Given that Grand Sumo Tournaments only take place around two to three times a year we were lucky to catch one the night before we flew back home. Sitting ringside (not too close!) I reflected on my trip as the remarkably flexible 200kg adversaries ceremoniously threw cleansing salt in the air before crashing together with huge power and much technique.
Appearances can be deceptive
Rather like the Sumo wrestler the image of Japan Inc. is of out-of-shape corporations as a result of a jobs for life culture, inefficient balance sheets, few independent non-executive directors and a lack of shareholder focus. But like the Sumo, appearances can be deceptive. Tokyo remains hugely vibrant and through the many fund manager meetings, visits to Japanese corporations, and the conference talks from central bankers, politicians and strategists we were fortunate to listen to, we could see through this to continued change for the better largely steered by the reign of Prime Minister Abe and his self-defined Abenomics.
The market has significantly under-performed this year, but sterling investors have been bailed out by the currency – unless they were hedged. Japan has perhaps unsurprisingly recently seen a fall in investors’ confidence as they start to challenge the success of Abe and his reform programs. With this in mind it seemed a sensible time to visit the island to try and get a better understanding of both the challenges and opportunities our managers face.

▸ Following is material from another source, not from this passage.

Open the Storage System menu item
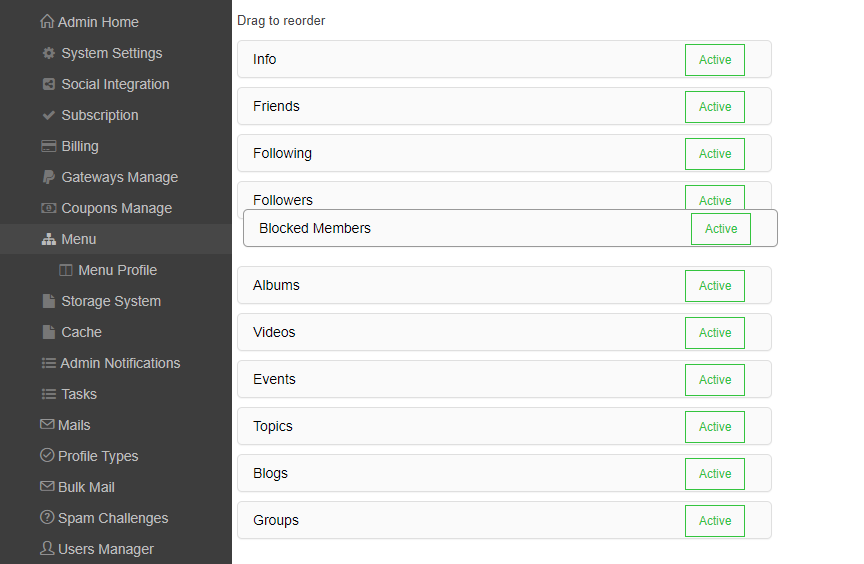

It’s true that the momentum of Abenomics probably peaked a while ago but the assistance of the Bank of Japan may have further to go. With recent confirmation of their latest policy tweaks, we can confirm that Tokyo based market participants were more accurate in their expectations, whereas the international community expected more. The market was up 2.7% on the day of the announcement nonetheless which is interesting.
Becoming easier to navigate
Japan has not always been easily accessible. On previous trips it was difficult to navigate the sprawling metropolis of Tokyo. Road, trains and subways signs were only in Japanese. Even signs at the airport were less international. It is perhaps not surprising that Tokyo was way down the inbound visitor rankings. Abe and his government have made a huge effort in attracting inbound tourism (part of Abe’s ‘third arrow’). Evidence seems to suggest it is working. According to the World Bank, Japan saw approx. 13m inbound visitors in 2014, and 20m in 2015. The government has recently updated its target to 40m in 2020 and 60m for 2030. This may sound ambitious but we in the UK received 33m inbound tourists by comparison for a smaller country with half the population, and we noticed special discounts for tourists and help to transport items to the airport.
Gaining a local perspective
This trip was an invaluable and well-timed insight to a changing economy, the rate of change and perception of that change across markets and industries. It also provided an opportunity to gain a deeper knowledge into a number of our key Japanese holdings.
Rather like the impressive Sumo wrestlers we saw, we think it is possible to be fat (sub-optimal economic and corporate efficiency) but fit (corporate good health and high savings) and although the fat is not coming off at the pace we would ideally like, the many world class companies of Japan are cheap and the world is underweight, unlike us. Time will tell how the fourth year of Abenomics unfolds but we will be back next year for a further look.